His comments came after U.S. President Joe Biden sparked anger in Ukraine when suggesting this week that a “minor” attack by
Russia might bring a weaker response from the United States and its allies.
Ukraine’s President Volodymyr Zelensky hit back, saying, “There are no minor incursions. Just as there are no minor casualties
and little grief from the loss of loved ones.”
The White House later tried to clean up Biden’s remarks, but Friday was the first chance for Washington to convey this message face-to-face to Russia’s top diplomat.
Lavrov said the ball was in Washington’s court. He added that Moscow would see whether talks were “on the right or the wrong track” when receiving “the American response on paper” to Russia’s sweeping security demands from the United States.
Kadri Liik, the Senior Policy Fellow at the Wider Europe Program of the think tank European Council on Foreign Relations (ECFR), expressed concern about the talks.
“Of the three baskets of demands that Russia has made – demand for NATO to promise to stop enlargement, scale back military presence on the territory of post-1997 members, and refrain from other military presence that could threaten Russia – the U.S. is ready to discuss only the third component. It is hard to say if this will satisfy Moscow, or where the compromise could be found,” Liik told Worthy News.

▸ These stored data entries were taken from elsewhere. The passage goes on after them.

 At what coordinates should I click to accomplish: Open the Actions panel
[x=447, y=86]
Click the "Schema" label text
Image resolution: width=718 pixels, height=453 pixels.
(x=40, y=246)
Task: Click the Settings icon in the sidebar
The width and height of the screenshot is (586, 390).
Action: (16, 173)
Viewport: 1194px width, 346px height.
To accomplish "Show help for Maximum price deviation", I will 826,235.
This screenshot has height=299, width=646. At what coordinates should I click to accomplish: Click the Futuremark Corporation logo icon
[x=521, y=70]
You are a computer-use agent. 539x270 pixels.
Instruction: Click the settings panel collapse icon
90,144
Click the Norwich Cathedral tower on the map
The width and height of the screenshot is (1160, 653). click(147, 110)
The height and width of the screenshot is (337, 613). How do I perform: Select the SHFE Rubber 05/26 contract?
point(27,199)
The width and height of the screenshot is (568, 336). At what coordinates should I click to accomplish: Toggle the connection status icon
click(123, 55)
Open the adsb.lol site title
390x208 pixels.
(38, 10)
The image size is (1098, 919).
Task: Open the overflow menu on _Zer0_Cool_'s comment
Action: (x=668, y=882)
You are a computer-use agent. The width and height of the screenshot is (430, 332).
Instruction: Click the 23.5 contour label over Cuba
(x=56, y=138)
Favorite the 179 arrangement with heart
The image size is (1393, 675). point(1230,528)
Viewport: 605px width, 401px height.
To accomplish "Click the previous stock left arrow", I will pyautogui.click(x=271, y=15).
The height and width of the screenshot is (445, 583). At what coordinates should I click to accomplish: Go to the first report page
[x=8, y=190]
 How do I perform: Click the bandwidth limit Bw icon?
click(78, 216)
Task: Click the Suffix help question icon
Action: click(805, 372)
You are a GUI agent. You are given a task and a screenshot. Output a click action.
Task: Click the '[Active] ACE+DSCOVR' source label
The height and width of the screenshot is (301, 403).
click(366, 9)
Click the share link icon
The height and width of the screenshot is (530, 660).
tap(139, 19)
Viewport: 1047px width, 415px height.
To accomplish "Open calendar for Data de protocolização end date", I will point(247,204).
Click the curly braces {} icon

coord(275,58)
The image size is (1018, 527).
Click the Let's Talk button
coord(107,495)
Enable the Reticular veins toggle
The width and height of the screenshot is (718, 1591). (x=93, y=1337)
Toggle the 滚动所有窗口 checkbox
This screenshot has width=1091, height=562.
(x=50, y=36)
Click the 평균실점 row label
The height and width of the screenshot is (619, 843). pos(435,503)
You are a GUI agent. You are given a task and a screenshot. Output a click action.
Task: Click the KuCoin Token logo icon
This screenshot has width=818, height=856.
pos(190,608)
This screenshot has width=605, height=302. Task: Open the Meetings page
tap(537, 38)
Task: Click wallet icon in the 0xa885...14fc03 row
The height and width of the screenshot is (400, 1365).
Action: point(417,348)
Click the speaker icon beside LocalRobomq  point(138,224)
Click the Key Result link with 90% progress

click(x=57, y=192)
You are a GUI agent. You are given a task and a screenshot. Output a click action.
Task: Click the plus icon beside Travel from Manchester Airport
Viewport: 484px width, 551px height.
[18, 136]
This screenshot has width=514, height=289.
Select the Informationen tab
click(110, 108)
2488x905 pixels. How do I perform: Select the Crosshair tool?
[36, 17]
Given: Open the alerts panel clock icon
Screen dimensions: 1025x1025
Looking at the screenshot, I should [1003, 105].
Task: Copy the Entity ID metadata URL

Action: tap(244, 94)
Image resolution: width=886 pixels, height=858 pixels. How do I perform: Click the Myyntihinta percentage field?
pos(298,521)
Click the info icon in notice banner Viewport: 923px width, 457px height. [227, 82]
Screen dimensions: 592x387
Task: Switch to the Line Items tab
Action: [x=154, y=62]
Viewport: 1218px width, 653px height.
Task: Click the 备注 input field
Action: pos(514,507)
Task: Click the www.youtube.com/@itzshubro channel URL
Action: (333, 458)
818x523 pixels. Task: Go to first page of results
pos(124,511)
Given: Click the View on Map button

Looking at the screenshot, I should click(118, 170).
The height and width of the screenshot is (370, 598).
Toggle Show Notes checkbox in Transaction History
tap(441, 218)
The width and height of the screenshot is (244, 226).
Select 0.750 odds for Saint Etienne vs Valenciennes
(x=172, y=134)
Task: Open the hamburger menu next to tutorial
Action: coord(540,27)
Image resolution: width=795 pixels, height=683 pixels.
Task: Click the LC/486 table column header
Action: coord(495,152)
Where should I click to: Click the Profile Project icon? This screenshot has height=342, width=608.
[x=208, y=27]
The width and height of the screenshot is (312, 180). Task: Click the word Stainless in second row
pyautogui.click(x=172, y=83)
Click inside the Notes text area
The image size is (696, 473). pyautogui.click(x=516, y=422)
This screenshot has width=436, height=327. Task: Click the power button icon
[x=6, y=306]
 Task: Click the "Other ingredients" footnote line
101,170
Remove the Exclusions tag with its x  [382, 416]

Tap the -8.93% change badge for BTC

“The two countries also have conceptually different views on what is at stake and how the issues should be handled. If the U.S. wants to reduce the talks to technical arms control agreements, then for Russia, it is primary to redefine the whole European security order.”
Liik explained, “In Moscow’s view, the arms control agreements should follow the logic of the newly agreed order, not substitute for it.”
The analyst believes it is crucial to follow the ongoing “most important discussions about European security that we have seen since the early 1990s.”
Liik said the outcome, “be it a comprehensive agreement as Russia wishes, a quick fix as America offers, or a descent into war – will likely shape Europe’s strategic landscape for many years to come.”